The most I can say about the global expected utility (i.e., expected effect on the world in the long term) of any of my girlfriends up to now is that (1) she has many close friendships of long duration, and she is very caring and helpful to those friends or that (2) she is a resourceful and clearly productive member of the labor force and does not harm anyone unless you consider the occasional cheating of the government a harm. If I were with a woman whose expected global utility was much higher than any of my girlfriends up to now, there is a good chance that I could become much more unconditionally loving to her than I have been to any of my girlfriends up to now.

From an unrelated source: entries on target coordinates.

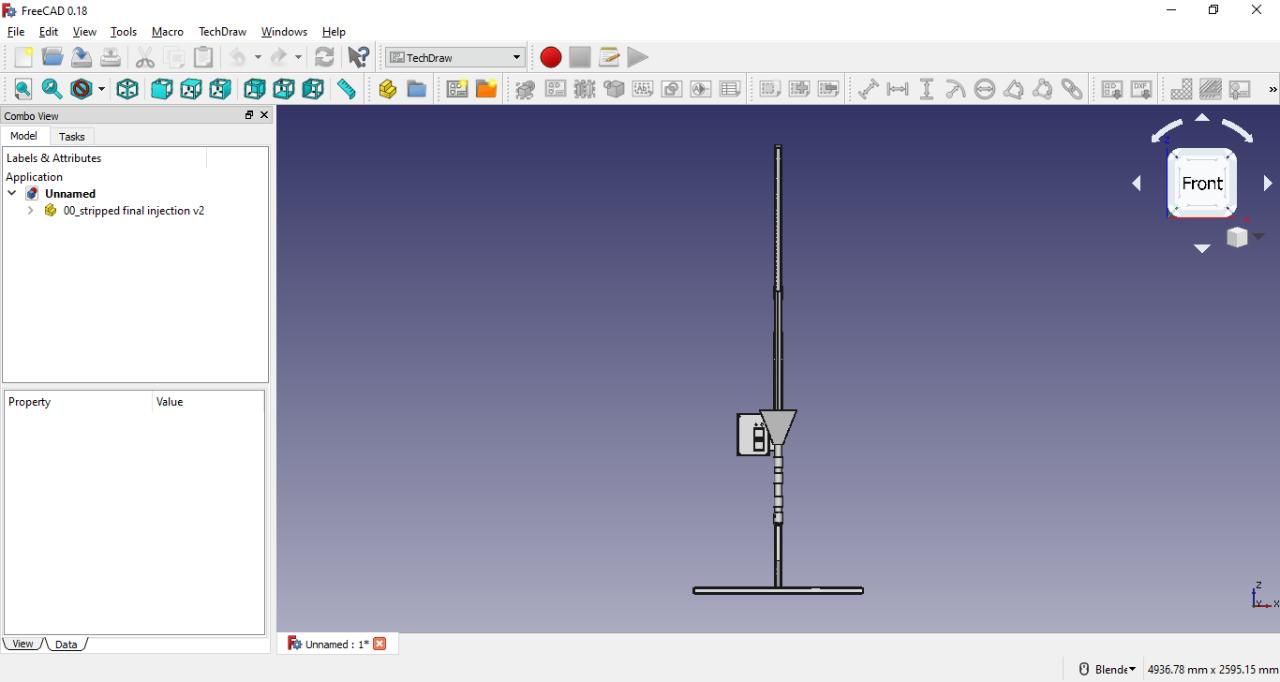Click the Create Part yellow icon
The image size is (1280, 682).
(388, 89)
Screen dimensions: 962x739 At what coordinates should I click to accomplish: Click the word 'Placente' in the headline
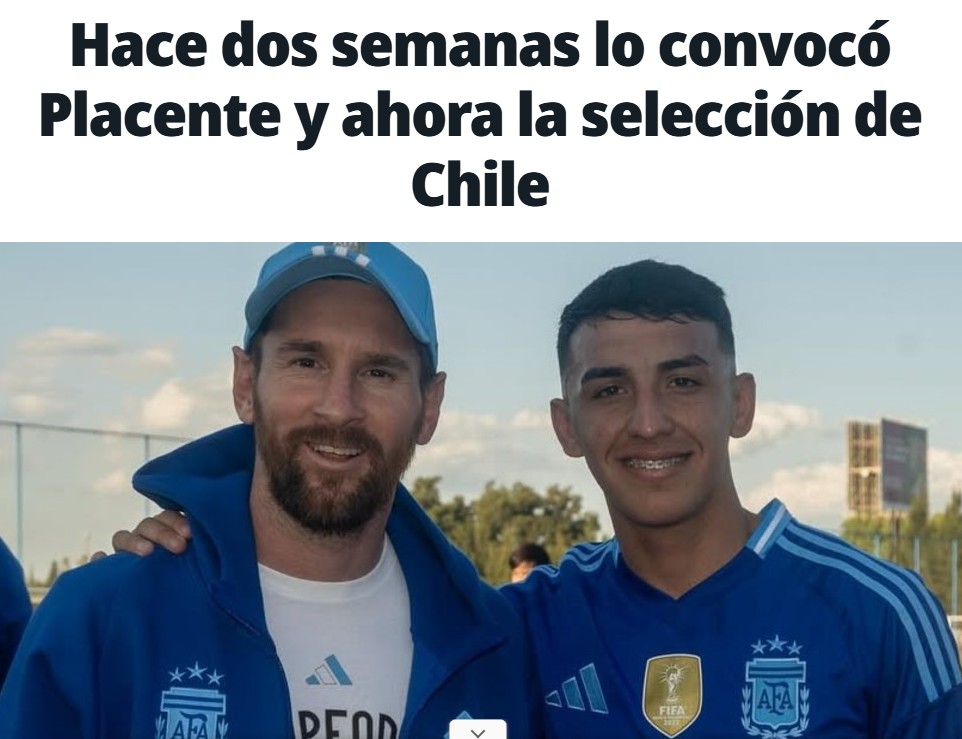pyautogui.click(x=161, y=115)
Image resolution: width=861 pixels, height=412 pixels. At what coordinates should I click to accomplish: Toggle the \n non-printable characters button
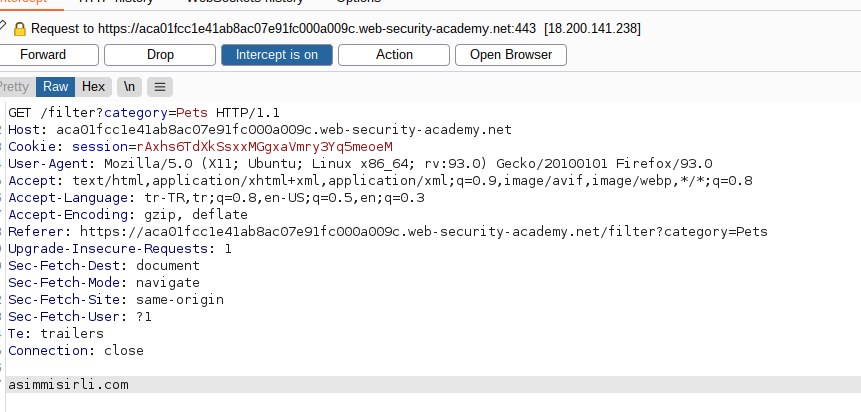click(129, 87)
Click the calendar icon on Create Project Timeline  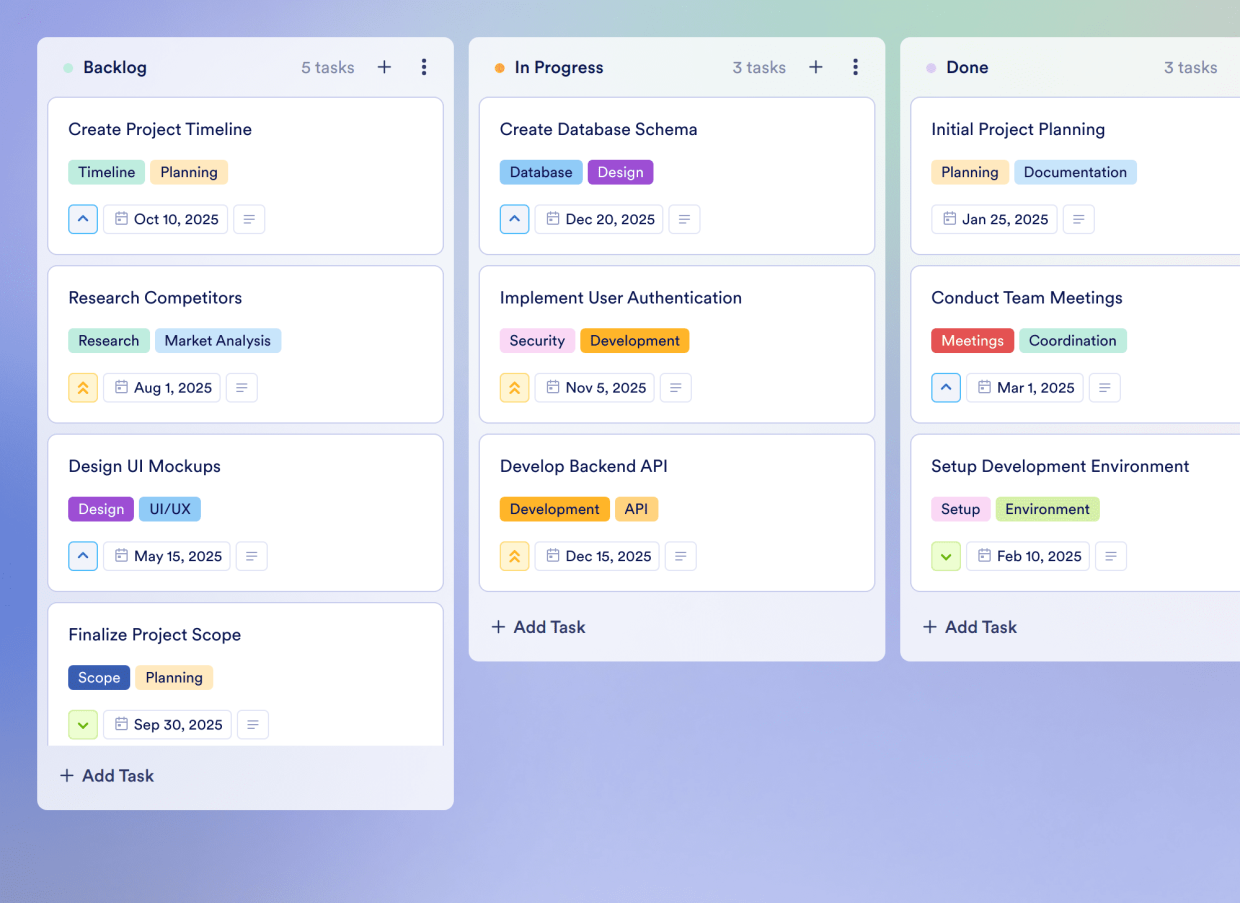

By “unconditionally loving” I mean being helpful and caring to her without any regard for how much she has done for me or is expected to do for me.
So, that is why I would consider what you wrote a very positive sign: lack of expected global utility is my best current guess as to what has been holding me back from being more unconditionally loving to my girlfriend up to now. (Why I even want to become more unconditionally loving to my girlfriend is a long story.)
And yeah, I know that “expected global utility of the girlfriend” is an odd and cold phrasing, but if that oddness or coldness is enough to prevent you from reading this comment, then we are probably too different for the advice in this comment to be of any use to you.
Thanks very much for your thoughts, and for making a top level post on the topic. Yes, her contribution to social welfare is something I find very attractive, and you help me remember just how important and rare that is.